ゆっくりと洗濯物から持ち上げた純白の布地を凝視し、訝しむように何度も首を捻る。

アヴリルは自ら白い下着は嫌い、と公言していたが、気まぐれに購入したのだろうか。

それとも、風に攫われて偶々この洗濯物に紛れ込んだのか。

光太郎は悩みながらレースの付いた布地に触れ、皺になっていた部分をゆっくりと伸ばし………


「Tバッ──」


「光太郎君!!」


エリスの悲鳴が聞こえたと同時に光太郎の意識は薄れていき、まさか………と言い残して気絶した。


※ ※ ※ ※ ※ ※ ※ ※ ※ ※ ※ ※ ※ ※ ※ ※ ※ ※ ※ ※


それから数時間後。

悲鳴を上げたエリスは光太郎を正座させ、恥ずかしそうに向き合っていた。


(説教じゃなくて、こういうのは………?)


エリスの意図を察しようと試みるも、一向にエリスは光太郎と視線を合わせようとはしない。

頼みの綱といえば、


「人見知り大集合みたいな合コンじゃないんだし、とっとと何か話しなさいよ~」


光太郎を煽るだけで何の役にも立つ気は一切ないようだ。

そのような状態が十分以上続き、諦めて光太郎が話しかけようとした瞬間、


「──失礼。

アヴリル教授と………、君達か」


アヴリルを尋ねに来たユリウスは二人の様子を見て苦笑し、二人揃って頬を赤く染めるのだった。



※ ※ ※ ※ ※ ※ ※ ※ ※ ※ ※ ※ ※ ※ ※ ※ ※ ※ ※ ※



「─なるほど、下着一つで朝からこんなに愉快に過ごせるとは。

実に羨ましい生活をしていらっしゃいますね」


「朝からイチャイチャされても嬉しくないわよ」


嫌味たっぷりの笑顔で話しかけるユリウスと、それに呆れ顔で答えるアヴリル。

光太郎とエリスは黙ったまま二人の様子を伺い、視線が合うと慌てて視線を逸らしていた。


「……下着くらい、履いてる時じゃなきゃ見られても良いじゃない」


面倒臭い、という言葉を押し殺し、アヴリルはファッションから目を逸らさずにベッドの上で寝込んでいた。

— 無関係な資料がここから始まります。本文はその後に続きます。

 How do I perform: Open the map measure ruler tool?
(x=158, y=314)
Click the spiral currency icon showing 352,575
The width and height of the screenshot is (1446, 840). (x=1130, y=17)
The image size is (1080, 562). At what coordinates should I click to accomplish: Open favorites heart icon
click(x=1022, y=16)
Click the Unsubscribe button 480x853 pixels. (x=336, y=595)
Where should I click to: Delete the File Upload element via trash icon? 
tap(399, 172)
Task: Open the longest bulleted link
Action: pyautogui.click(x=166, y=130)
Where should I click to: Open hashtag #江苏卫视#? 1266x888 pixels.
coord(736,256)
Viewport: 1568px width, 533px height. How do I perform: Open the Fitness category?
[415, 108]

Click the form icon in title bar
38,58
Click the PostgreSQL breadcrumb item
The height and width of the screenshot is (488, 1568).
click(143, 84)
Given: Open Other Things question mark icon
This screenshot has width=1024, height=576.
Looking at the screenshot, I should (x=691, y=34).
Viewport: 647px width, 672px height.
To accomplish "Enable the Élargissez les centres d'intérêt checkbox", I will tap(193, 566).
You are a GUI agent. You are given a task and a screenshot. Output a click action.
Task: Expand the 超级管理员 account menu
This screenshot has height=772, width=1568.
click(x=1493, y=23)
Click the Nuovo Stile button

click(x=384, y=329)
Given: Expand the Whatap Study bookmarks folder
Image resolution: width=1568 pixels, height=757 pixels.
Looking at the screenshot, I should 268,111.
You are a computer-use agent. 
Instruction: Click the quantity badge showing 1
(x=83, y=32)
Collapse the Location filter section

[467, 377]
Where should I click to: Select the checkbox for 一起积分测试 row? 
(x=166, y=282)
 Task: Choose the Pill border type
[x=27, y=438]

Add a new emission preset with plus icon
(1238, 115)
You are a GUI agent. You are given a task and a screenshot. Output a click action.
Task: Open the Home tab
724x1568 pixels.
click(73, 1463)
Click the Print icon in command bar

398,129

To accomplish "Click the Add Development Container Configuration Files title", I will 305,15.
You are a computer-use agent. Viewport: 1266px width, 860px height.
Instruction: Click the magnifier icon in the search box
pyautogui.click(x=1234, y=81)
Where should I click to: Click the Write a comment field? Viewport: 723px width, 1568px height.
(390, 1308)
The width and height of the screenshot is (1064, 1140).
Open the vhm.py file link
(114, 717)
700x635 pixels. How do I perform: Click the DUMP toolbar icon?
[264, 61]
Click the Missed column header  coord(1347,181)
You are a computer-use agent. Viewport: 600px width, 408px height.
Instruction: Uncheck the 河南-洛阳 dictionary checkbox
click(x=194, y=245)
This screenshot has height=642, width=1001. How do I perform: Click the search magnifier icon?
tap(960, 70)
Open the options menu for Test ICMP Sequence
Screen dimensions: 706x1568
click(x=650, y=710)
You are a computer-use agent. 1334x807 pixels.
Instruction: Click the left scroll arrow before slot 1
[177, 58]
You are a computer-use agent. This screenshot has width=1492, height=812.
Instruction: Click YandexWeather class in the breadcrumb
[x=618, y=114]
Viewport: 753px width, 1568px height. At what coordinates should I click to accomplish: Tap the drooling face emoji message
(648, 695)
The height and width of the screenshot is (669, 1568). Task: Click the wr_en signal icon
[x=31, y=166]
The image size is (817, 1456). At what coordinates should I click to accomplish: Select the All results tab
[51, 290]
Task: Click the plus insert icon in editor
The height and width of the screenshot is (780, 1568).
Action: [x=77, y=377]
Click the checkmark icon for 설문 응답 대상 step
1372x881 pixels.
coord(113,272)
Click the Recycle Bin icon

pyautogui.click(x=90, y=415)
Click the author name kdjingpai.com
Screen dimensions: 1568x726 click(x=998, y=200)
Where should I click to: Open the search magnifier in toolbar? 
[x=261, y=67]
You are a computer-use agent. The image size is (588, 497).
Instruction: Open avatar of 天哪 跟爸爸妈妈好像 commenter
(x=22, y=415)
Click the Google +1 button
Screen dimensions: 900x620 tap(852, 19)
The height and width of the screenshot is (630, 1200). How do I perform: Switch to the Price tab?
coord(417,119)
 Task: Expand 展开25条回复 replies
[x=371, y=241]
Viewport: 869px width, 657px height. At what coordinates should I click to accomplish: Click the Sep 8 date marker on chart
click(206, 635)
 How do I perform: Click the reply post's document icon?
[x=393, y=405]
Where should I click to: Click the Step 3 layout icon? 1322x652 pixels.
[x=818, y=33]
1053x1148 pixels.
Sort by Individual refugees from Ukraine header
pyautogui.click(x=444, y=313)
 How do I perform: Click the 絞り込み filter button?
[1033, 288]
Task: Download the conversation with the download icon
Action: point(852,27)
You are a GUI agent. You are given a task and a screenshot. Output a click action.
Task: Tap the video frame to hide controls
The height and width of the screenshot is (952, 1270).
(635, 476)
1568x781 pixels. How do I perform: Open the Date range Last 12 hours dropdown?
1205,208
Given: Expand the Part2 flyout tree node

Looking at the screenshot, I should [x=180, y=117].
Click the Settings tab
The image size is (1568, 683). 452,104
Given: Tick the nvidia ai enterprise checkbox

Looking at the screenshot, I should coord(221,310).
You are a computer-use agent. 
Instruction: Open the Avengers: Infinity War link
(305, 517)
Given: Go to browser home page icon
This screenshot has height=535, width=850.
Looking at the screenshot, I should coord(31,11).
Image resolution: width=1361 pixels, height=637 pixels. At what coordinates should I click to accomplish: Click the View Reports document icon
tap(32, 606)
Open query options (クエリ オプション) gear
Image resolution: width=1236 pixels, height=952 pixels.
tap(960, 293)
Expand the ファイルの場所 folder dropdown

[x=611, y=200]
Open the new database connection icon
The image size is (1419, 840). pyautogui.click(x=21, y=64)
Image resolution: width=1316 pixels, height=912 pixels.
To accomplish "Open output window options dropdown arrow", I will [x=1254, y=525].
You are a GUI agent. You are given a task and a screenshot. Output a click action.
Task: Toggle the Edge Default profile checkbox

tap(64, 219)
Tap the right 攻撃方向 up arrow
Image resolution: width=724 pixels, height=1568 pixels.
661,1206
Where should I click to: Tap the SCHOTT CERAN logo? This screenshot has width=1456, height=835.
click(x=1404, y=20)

やる気がないのはいつものことだが、揶揄って面倒臭くなると途端にやる気をなくすのがアヴリルである。


「ダメです! 絶対、ダメです!!」


「別に減るもんじゃないのよ?」


「嫌です! 光太郎君に見られたのが、凄く……」


顔を赤らめたエリスを殴りたくなる衝動に駆られたアヴリルはぐっと拳を握り締め、嫌味ったらしく満面の笑みで微笑みかける。


「そりゃ、洗濯当番は光太郎だもの。

嫌なら洗わずに履いてなさいよ」


「アヴリル教授………!?

それは無理ですから!」


どんなに言い聞かせても聞かないエリスにアヴリルは心底面倒臭そうな顔で、


「じゃ、明日からエリスが洗濯当番ね。

面倒な話は終わり!」


「──ユリウス」


アヴリルとエリスの口論が漸く終わり、疲れ果てた光太郎は力なく椅子にもたれかかるユリウスに声をかける。


「言わなくても良い、私も同意見だ」


二人だけの口論にも関わらず、朝から疲弊したのは残念ながら四人。

そんな状況を嘆くように、ユリウスの召喚獣達は怠そうに寝転ぶのだった。